Your assignment:
"Open ご購入履歴 link" appears in one line of the records below. Output that line and each one after it, exactly, through the last line.

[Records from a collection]
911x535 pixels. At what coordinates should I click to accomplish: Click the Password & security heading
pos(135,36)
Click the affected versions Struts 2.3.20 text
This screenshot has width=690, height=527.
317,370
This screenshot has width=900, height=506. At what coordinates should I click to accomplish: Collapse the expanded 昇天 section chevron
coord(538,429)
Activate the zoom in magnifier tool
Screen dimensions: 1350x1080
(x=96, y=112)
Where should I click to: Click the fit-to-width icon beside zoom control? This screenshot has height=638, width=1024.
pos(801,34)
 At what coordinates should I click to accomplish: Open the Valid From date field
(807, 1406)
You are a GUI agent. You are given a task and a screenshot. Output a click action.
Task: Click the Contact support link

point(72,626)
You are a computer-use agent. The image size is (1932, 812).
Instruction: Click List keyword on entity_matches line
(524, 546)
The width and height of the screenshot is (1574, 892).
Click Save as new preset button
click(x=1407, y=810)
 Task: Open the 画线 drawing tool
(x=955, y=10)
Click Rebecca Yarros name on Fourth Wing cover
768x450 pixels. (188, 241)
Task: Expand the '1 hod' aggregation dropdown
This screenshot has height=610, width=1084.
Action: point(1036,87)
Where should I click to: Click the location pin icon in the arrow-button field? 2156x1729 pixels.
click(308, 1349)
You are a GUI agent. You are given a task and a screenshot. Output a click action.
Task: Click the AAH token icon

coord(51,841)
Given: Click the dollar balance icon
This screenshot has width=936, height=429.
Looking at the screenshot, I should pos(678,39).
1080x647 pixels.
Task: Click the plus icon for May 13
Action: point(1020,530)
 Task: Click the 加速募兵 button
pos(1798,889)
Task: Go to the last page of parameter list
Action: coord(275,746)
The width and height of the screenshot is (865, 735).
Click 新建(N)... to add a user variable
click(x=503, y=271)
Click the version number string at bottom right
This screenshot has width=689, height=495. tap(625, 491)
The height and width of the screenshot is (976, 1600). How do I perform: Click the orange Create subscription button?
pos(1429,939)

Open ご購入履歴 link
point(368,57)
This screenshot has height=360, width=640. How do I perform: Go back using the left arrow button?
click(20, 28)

Response area:
Open ご購入履歴 link
point(368,57)
This screenshot has height=360, width=640. How do I perform: Go back using the left arrow button?
click(20, 28)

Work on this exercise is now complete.